When the music stops
A jester enters into the presence of the King:
‘Sire, thou wilst remember – for thy powers of recollection are unsurpassed throughout the kingdom – the band of minstrels that performed for her Majesty the Queen’s birthday celebrations last year .....’
‘Yes, yes – The Four Horsemen. Verily, we bent a merry knee to that merry combo. And why do you come before me with this memory test, fool?’
‘Sire, I beg your blessings on my humble head – but there is word from the village that Plague has come! Perhaps he seeks a solo gig at the next court banquet.’
‘Fah! He’s probably gone acoustic and turned into a folk singer, Away with him, or his head will be on the block. Or yours, perhaps for bringing such troublesome information before your King.’
Sometime later ....
‘My liege – I have good news and I have bad news for you.’

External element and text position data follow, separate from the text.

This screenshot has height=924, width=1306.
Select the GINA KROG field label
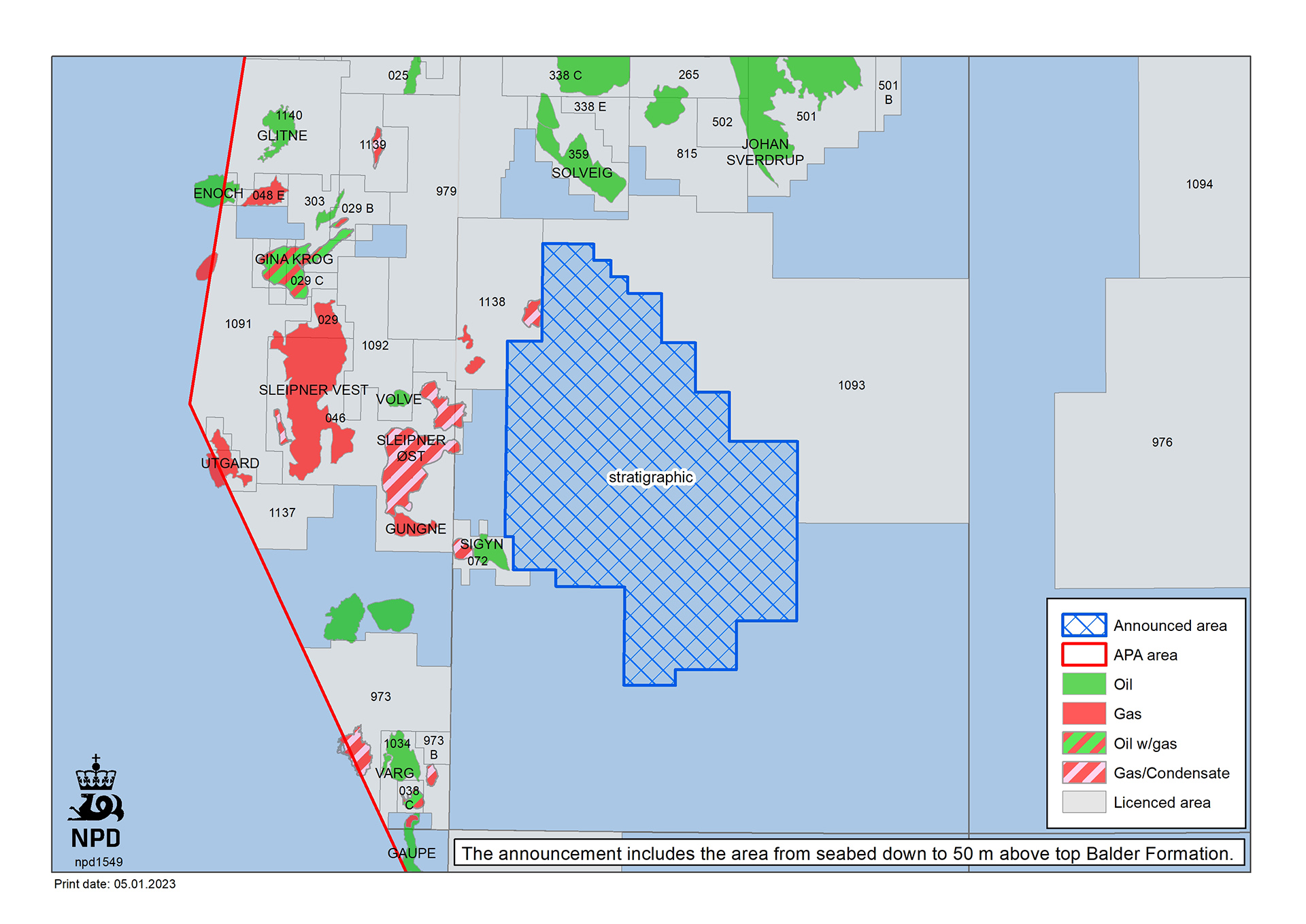click(x=295, y=259)
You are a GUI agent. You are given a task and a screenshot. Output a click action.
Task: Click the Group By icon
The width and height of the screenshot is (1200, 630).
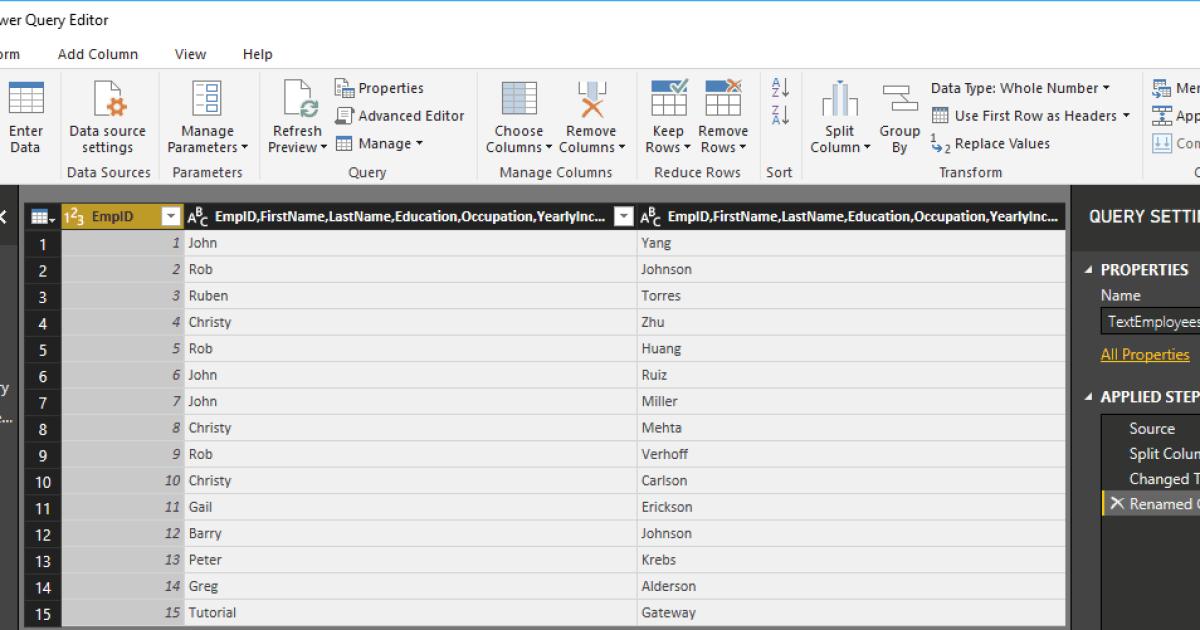point(899,101)
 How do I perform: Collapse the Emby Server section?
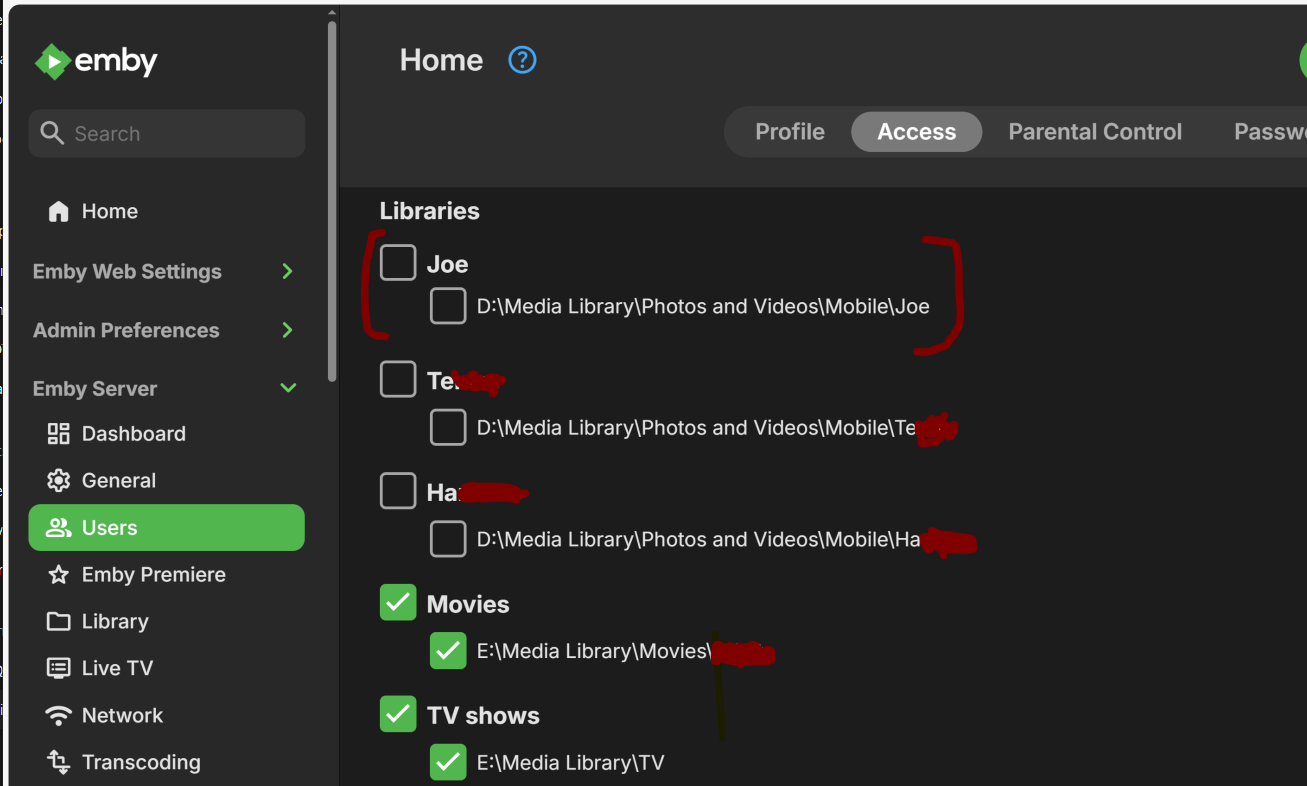point(288,388)
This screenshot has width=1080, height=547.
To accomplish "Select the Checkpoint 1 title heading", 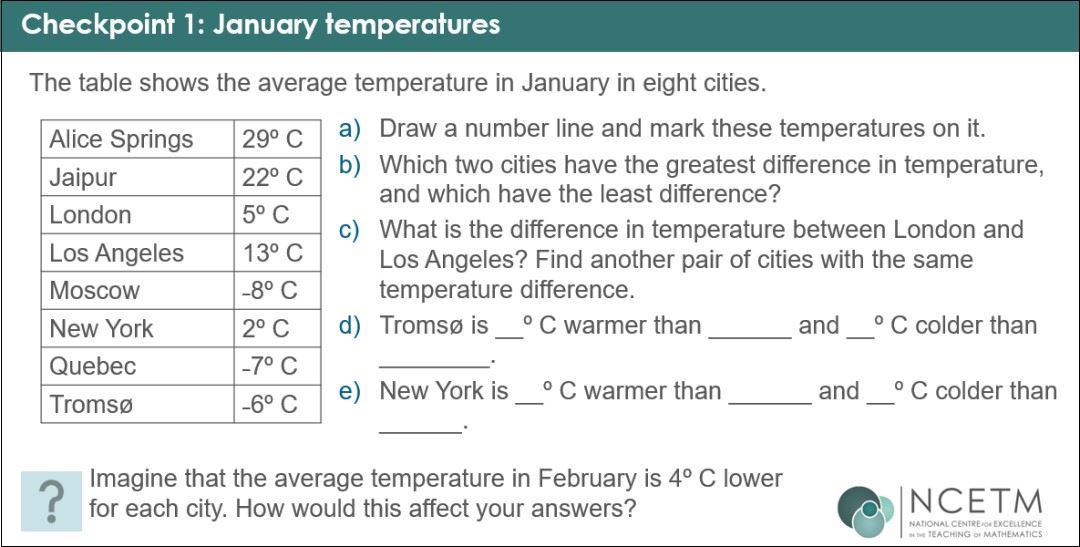I will 260,25.
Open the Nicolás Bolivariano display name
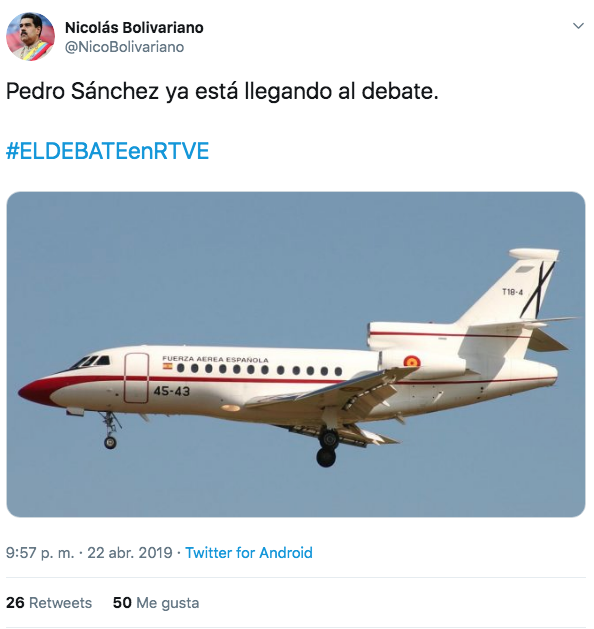Viewport: 594px width, 629px height. 134,28
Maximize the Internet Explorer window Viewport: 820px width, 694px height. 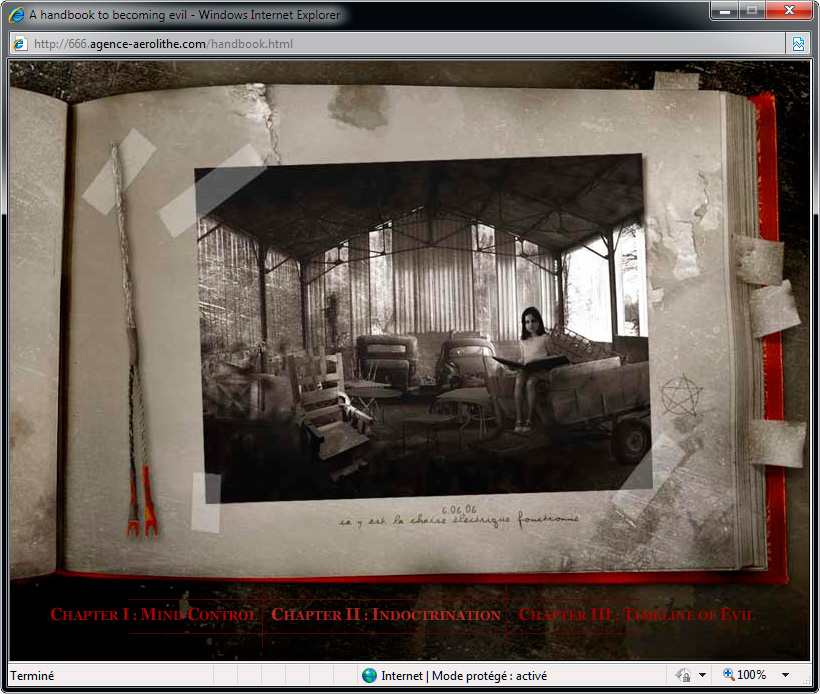coord(751,10)
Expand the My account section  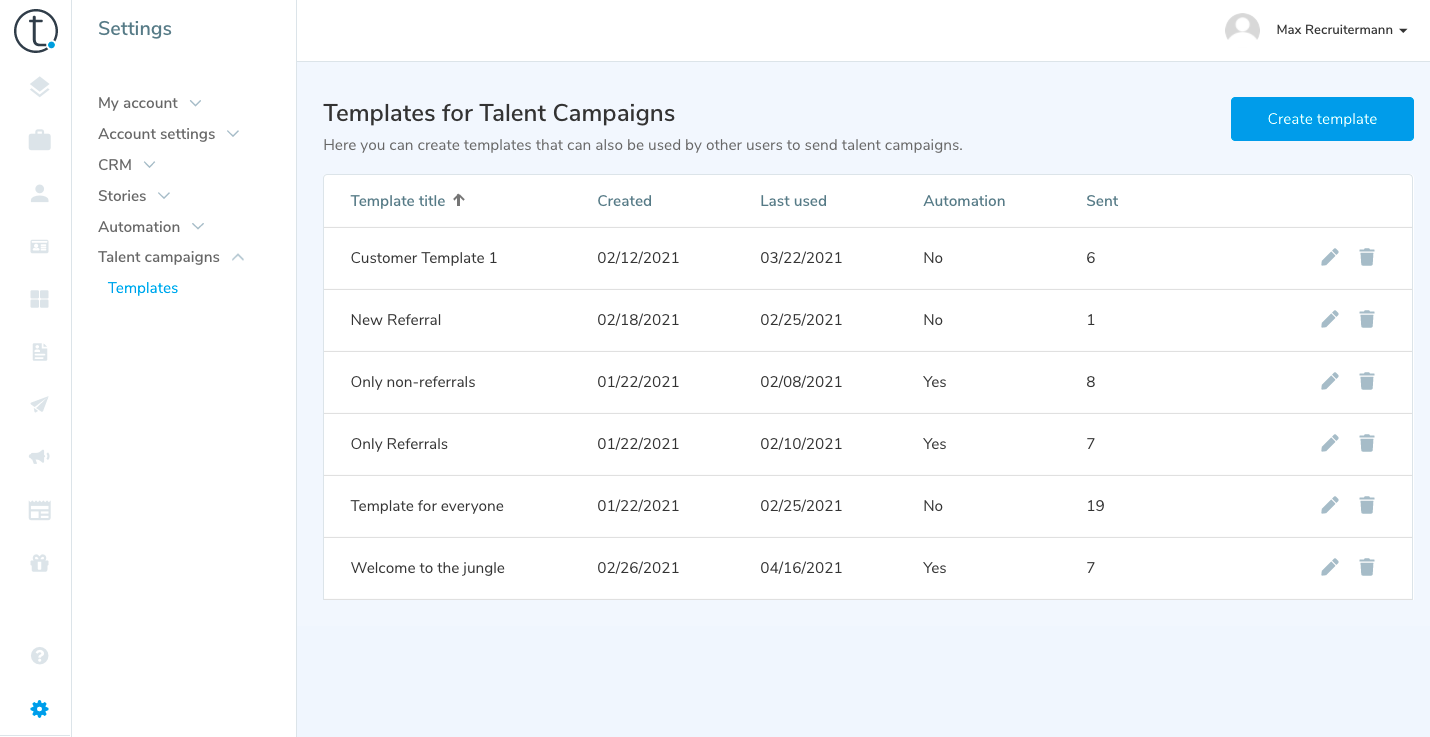point(149,103)
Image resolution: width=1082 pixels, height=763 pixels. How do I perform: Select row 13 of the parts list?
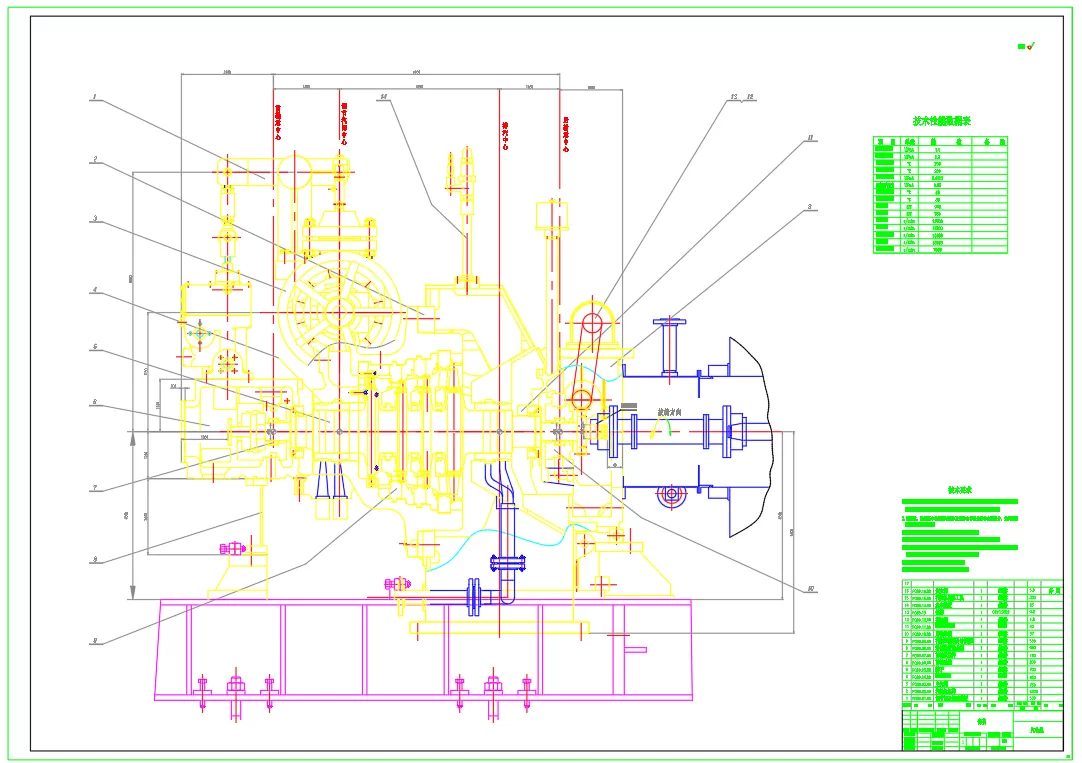point(982,612)
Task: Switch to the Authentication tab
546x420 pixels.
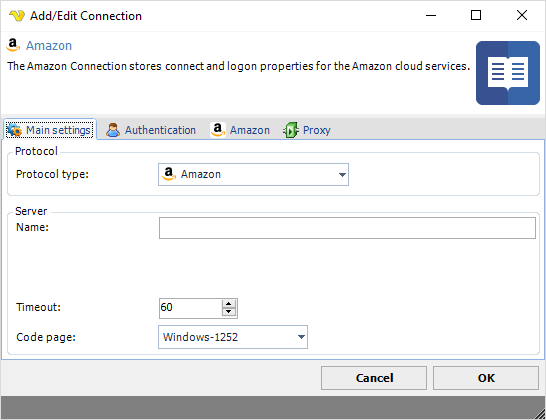Action: coord(151,130)
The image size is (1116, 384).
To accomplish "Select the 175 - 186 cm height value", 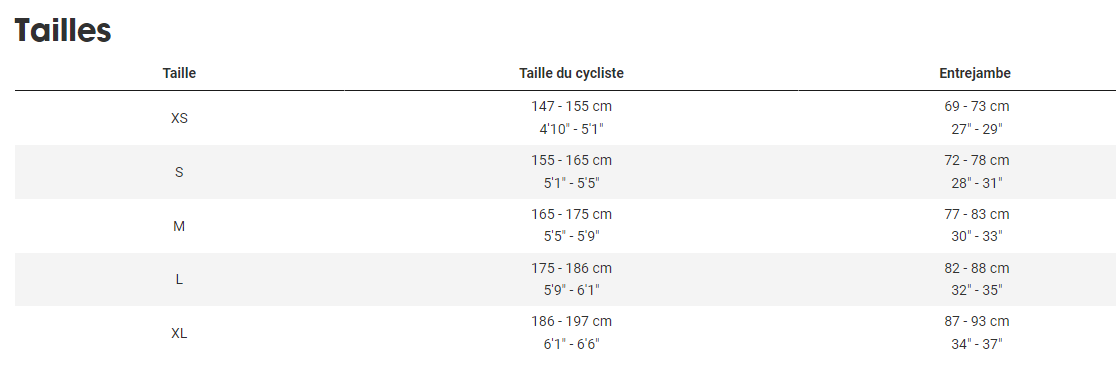I will 572,268.
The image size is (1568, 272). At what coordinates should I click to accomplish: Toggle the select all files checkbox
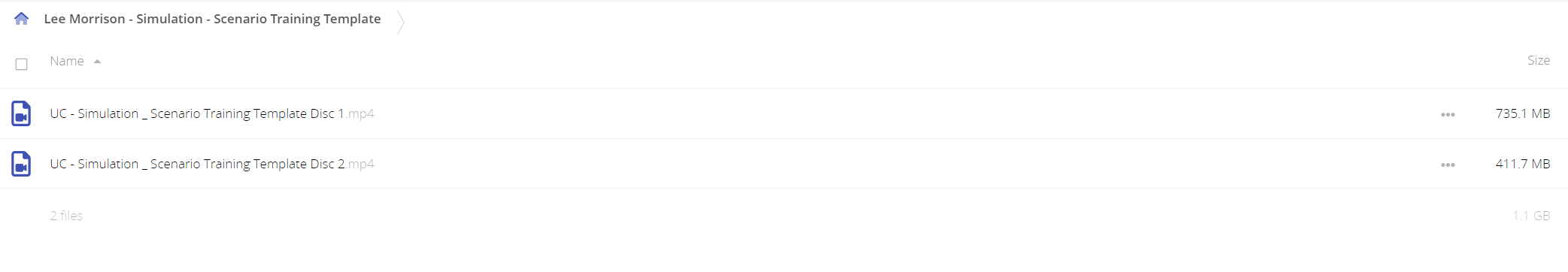(x=22, y=64)
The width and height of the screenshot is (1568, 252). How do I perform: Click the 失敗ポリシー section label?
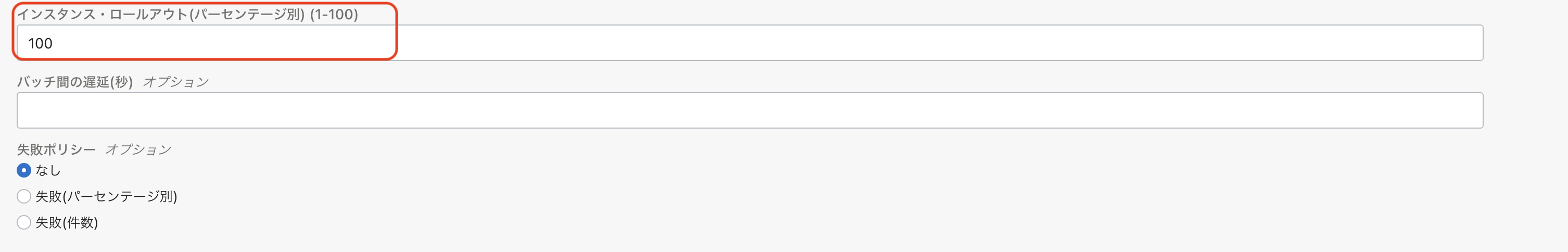[x=56, y=149]
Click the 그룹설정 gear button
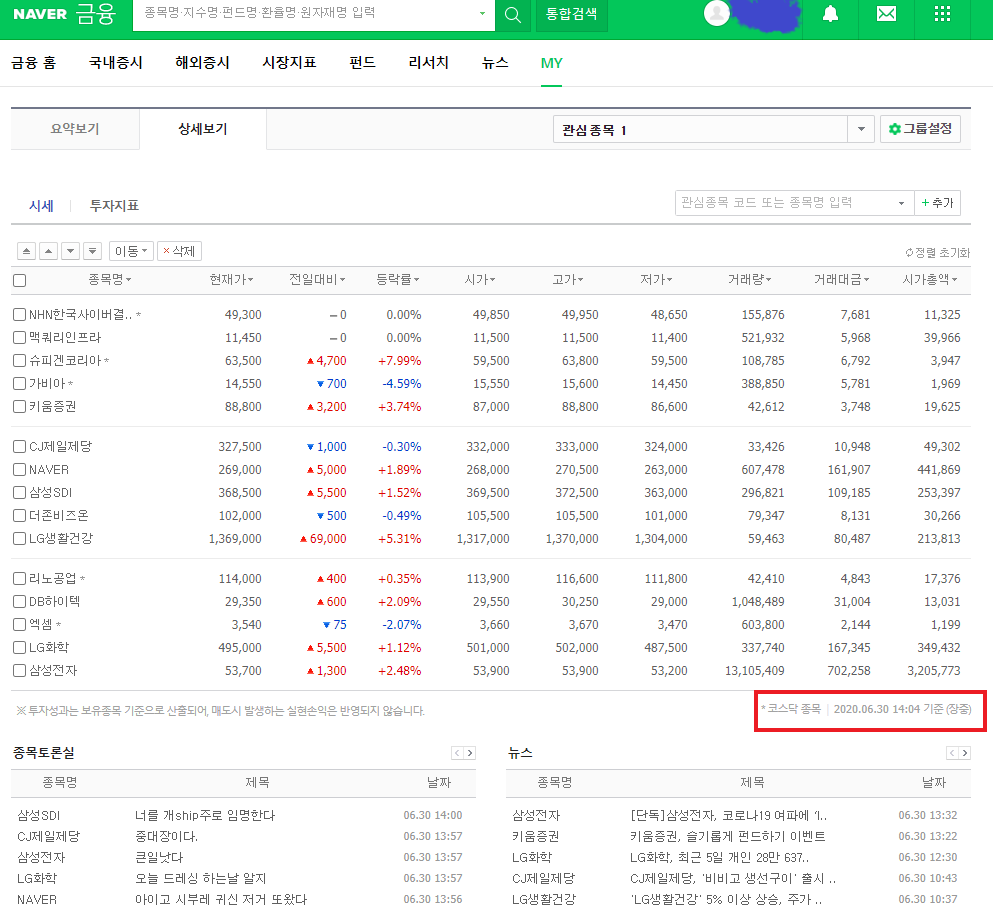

‘This had better be good, fool. Continue ....’
‘The bad news is that it’s not Plague the musician – its just Plague. The good news is that at least it’s not a folk singer.’
Being a generally bolshie chap with a happy smile I’ve often sympathised with the role of court jester – or philosopher-fool, as I prefer to think of the Pig-Bladdered-one. Jingling your bells at your Betters – how good a life could that be? Oh, what joy we had. But what do you do when Plague came to the court- when the vandals arrive at the gates – when the Kings is in the counting house, and there’s nothing there?
Lordy lawks – what fun we used to have.
Is this too depressing? Go hit yourself with a bladder. It ain’t over ‘til the folk singer ...er...sings.